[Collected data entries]
▬▬▬

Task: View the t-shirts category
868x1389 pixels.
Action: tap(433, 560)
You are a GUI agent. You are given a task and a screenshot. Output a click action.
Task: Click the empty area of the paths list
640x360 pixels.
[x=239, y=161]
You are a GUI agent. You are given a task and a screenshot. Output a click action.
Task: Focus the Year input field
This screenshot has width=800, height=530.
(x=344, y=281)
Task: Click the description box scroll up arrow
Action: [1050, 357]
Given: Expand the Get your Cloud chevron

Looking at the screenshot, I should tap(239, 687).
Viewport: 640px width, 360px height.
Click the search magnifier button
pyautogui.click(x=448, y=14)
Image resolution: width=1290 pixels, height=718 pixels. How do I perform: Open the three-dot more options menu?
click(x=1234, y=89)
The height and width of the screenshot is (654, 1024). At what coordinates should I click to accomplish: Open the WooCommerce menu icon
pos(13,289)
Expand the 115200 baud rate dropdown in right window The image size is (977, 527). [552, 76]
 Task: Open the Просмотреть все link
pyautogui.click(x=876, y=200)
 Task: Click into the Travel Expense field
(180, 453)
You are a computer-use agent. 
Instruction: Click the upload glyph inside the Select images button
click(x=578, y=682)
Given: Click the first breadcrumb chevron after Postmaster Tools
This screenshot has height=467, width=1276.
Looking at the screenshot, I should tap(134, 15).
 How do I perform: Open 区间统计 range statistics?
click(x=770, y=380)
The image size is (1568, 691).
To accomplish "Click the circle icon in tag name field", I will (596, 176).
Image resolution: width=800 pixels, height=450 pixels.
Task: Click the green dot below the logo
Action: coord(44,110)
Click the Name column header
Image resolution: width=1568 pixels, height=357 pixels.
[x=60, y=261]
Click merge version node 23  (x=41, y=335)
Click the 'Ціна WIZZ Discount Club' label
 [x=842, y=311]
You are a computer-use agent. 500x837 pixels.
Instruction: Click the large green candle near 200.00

▬▬▬

§ Task to carry out
Output the complete set of records word for word.

§ Written solution
Task: View the t-shirts category
868x1389 pixels.
Action: tap(433, 560)
You are a GUI agent. You are given a task and a screenshot. Output a click action.
Task: Click the empty area of the paths list
640x360 pixels.
[x=239, y=161]
You are a GUI agent. You are given a task and a screenshot. Output a click action.
Task: Focus the Year input field
This screenshot has width=800, height=530.
(x=344, y=281)
Task: Click the description box scroll up arrow
Action: [1050, 357]
Given: Expand the Get your Cloud chevron

Looking at the screenshot, I should tap(239, 687).
Viewport: 640px width, 360px height.
Click the search magnifier button
pyautogui.click(x=448, y=14)
Image resolution: width=1290 pixels, height=718 pixels. How do I perform: Open the three-dot more options menu?
click(x=1234, y=89)
The height and width of the screenshot is (654, 1024). At what coordinates should I click to accomplish: Open the WooCommerce menu icon
pos(13,289)
Expand the 115200 baud rate dropdown in right window The image size is (977, 527). [552, 76]
 Task: Open the Просмотреть все link
pyautogui.click(x=876, y=200)
 Task: Click into the Travel Expense field
(180, 453)
You are a computer-use agent. 
Instruction: Click the upload glyph inside the Select images button
click(x=578, y=682)
Given: Click the first breadcrumb chevron after Postmaster Tools
This screenshot has height=467, width=1276.
Looking at the screenshot, I should tap(134, 15).
 How do I perform: Open 区间统计 range statistics?
click(x=770, y=380)
The image size is (1568, 691).
To accomplish "Click the circle icon in tag name field", I will (596, 176).
Image resolution: width=800 pixels, height=450 pixels.
Task: Click the green dot below the logo
Action: coord(44,110)
Click the Name column header
Image resolution: width=1568 pixels, height=357 pixels.
[x=60, y=261]
Click merge version node 23  (x=41, y=335)
Click the 'Ціна WIZZ Discount Club' label
 [x=842, y=311]
You are a computer-use agent. 500x837 pixels.
Instruction: Click the large green candle near 200.00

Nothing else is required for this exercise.